* _The task_:
Retype the lines from the one containing "Instruction: Click the" through the last line of the entries below, exactly and in full, omitting every image.

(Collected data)
-.-.-

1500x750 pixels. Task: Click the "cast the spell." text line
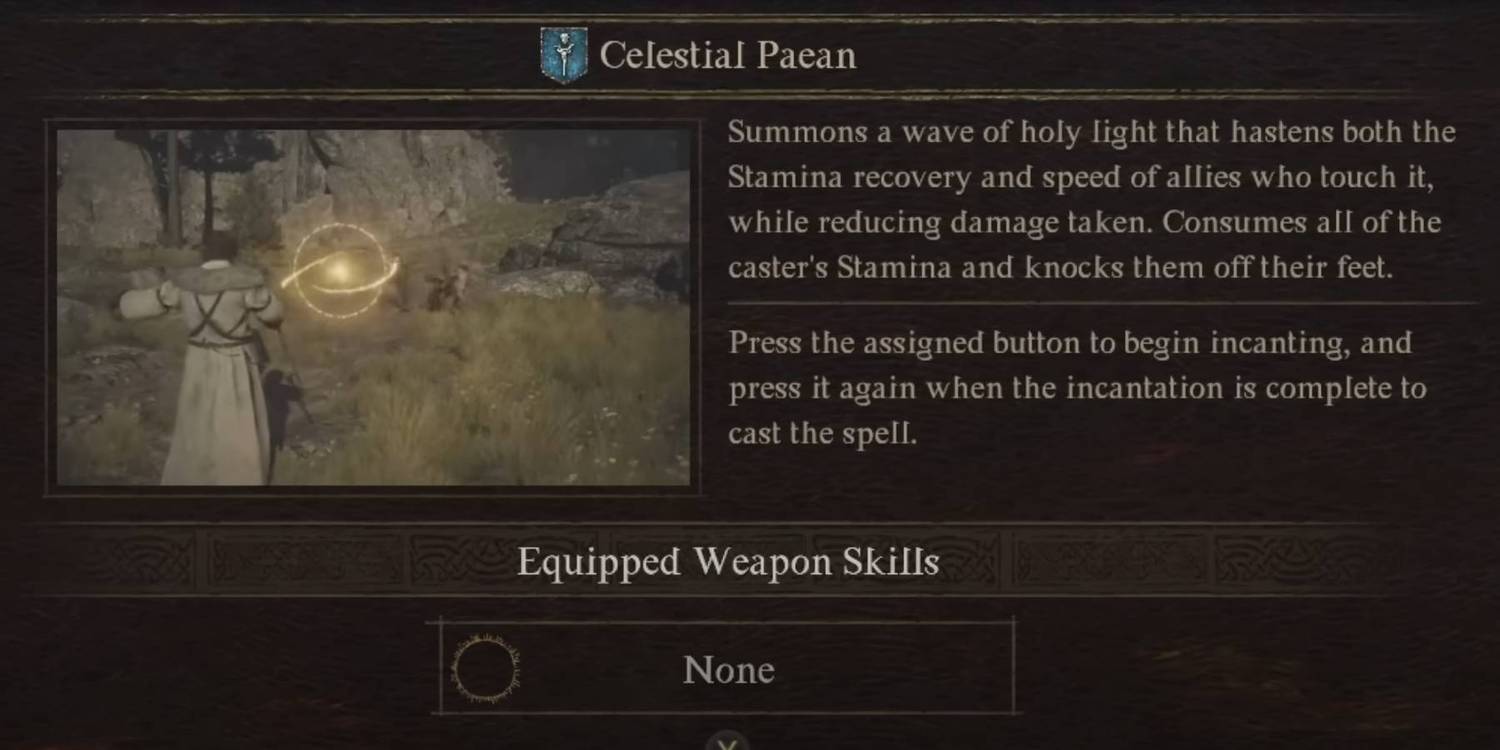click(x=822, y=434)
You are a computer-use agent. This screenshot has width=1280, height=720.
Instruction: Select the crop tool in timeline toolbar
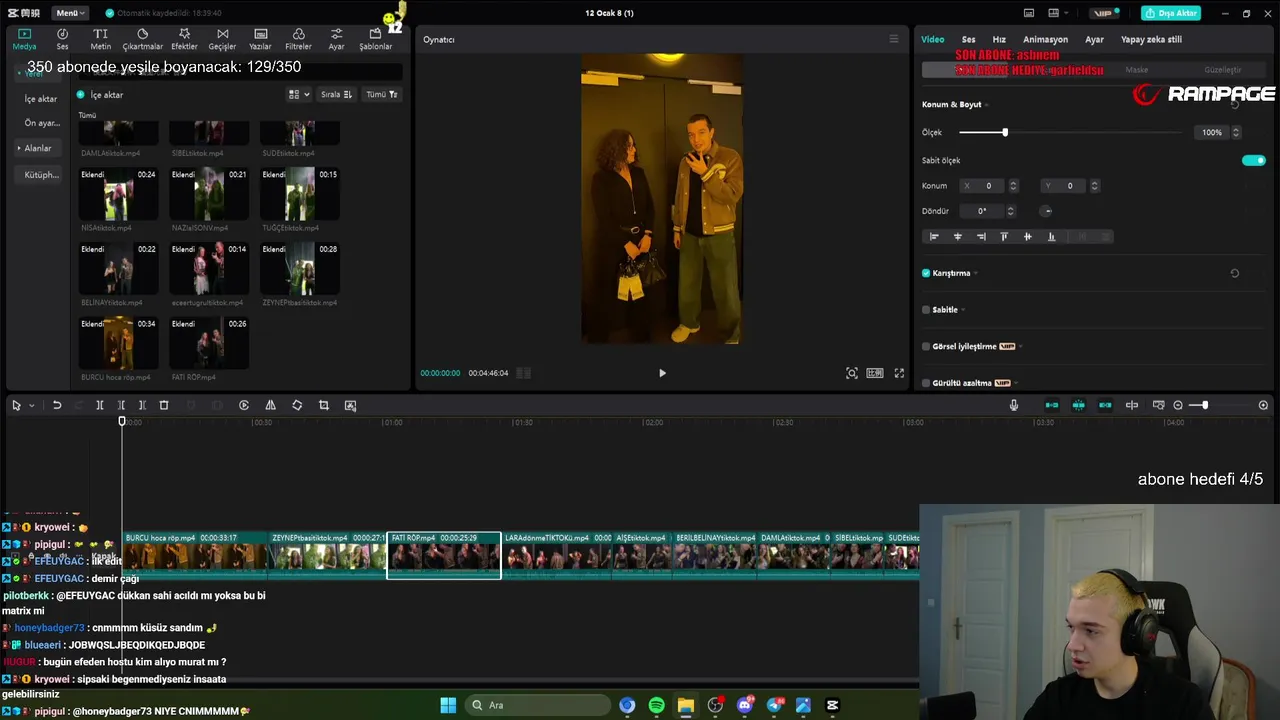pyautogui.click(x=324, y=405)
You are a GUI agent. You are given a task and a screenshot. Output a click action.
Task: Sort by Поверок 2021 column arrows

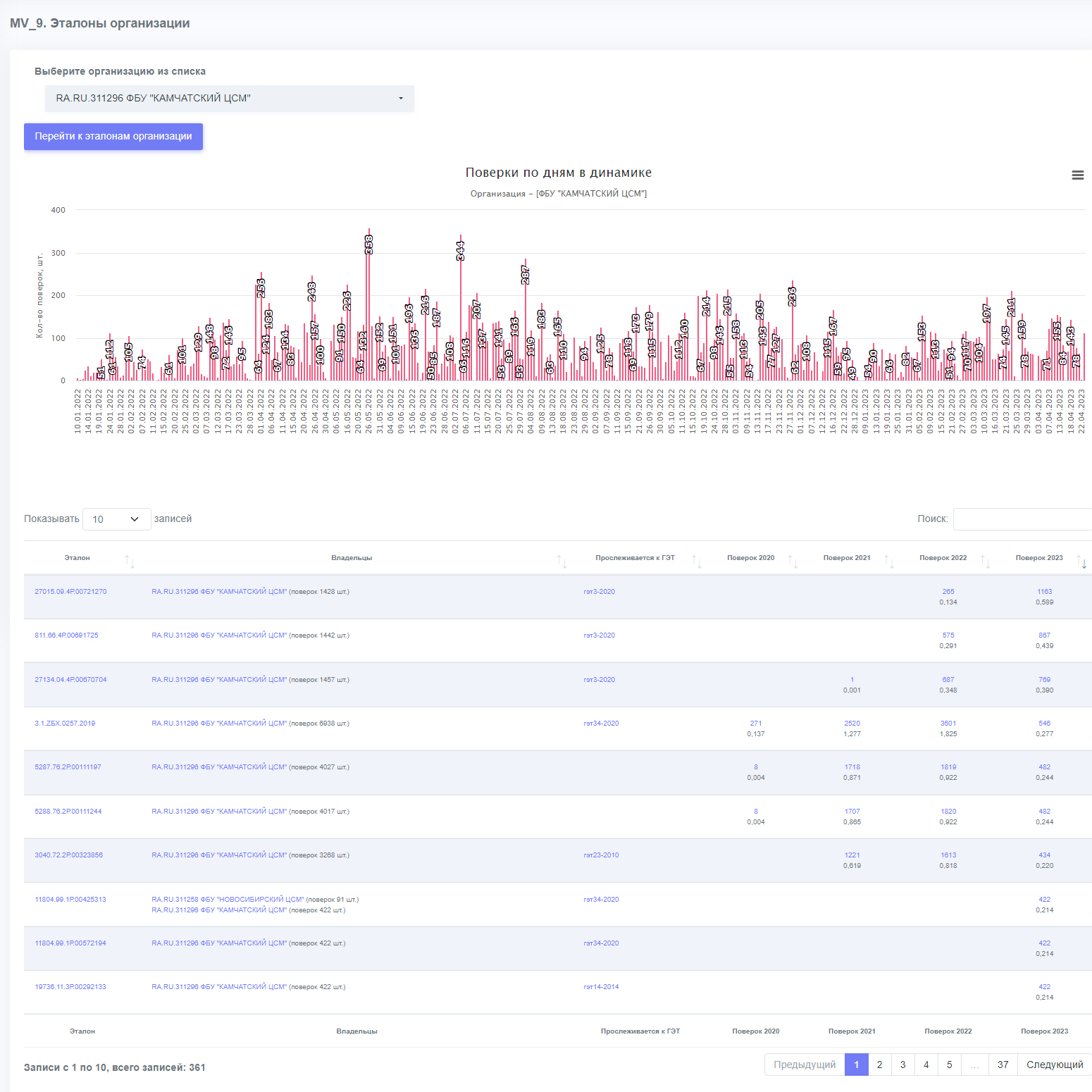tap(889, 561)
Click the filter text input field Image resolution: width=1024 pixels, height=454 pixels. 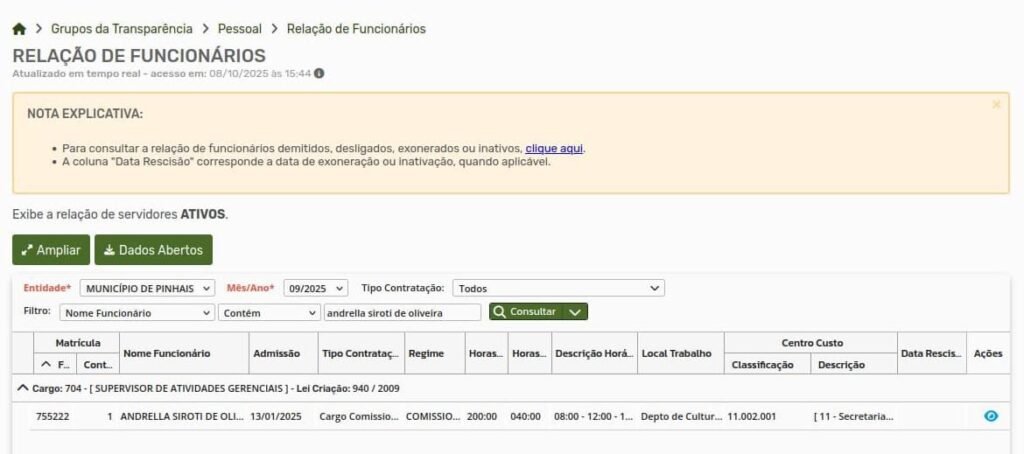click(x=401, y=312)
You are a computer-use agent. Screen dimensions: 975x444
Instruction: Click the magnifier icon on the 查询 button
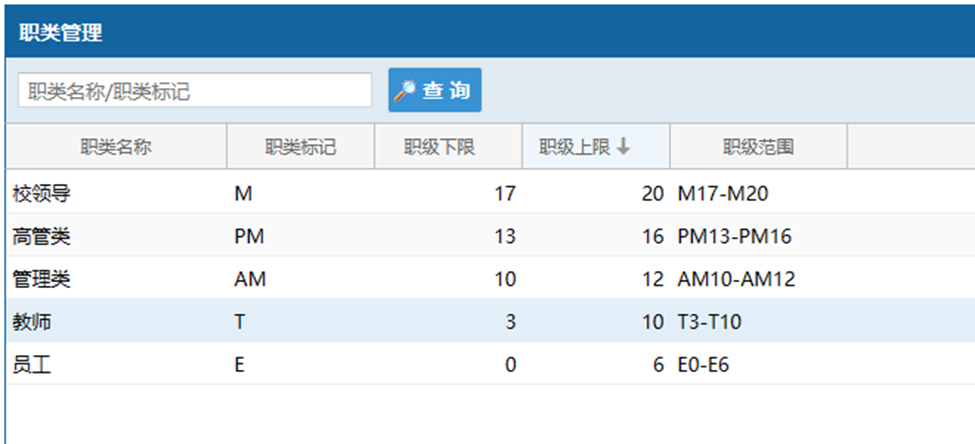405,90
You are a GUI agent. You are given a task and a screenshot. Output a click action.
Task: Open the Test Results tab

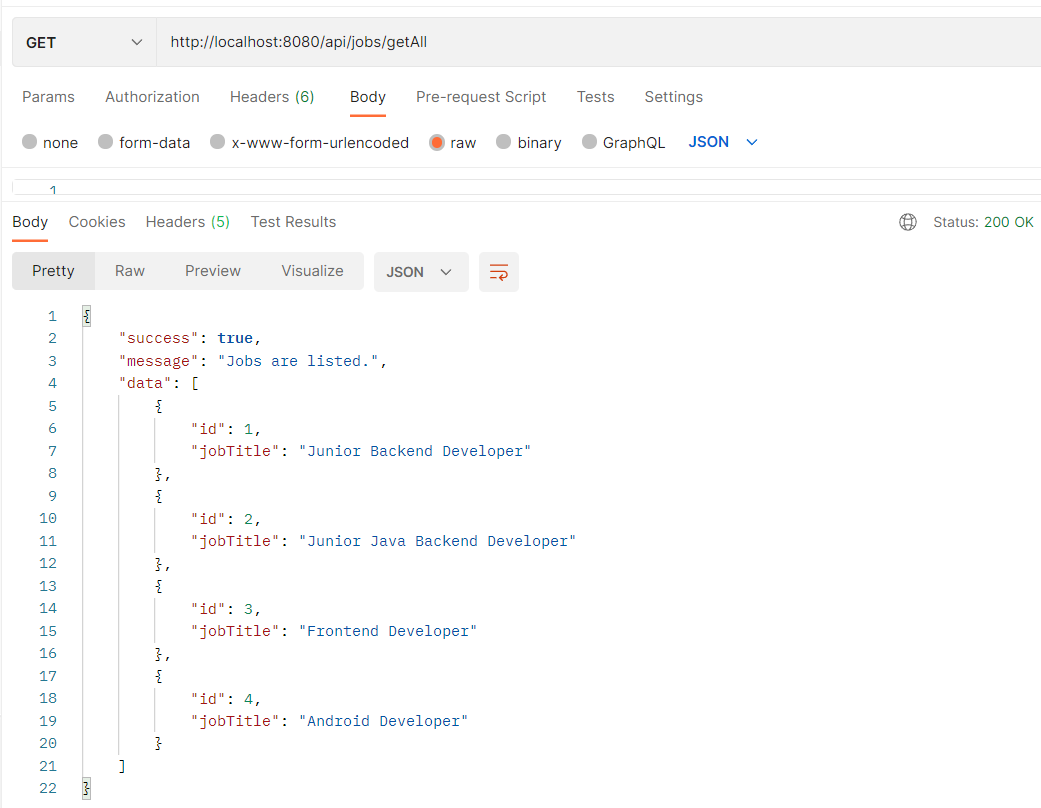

-.-.-

* _Result of the task_:
Instruction: Click the magnifier icon on the 查询 button
405,90
You are a GUI agent. You are given a task and a screenshot. Output a click action.
Task: Open the Test Results tab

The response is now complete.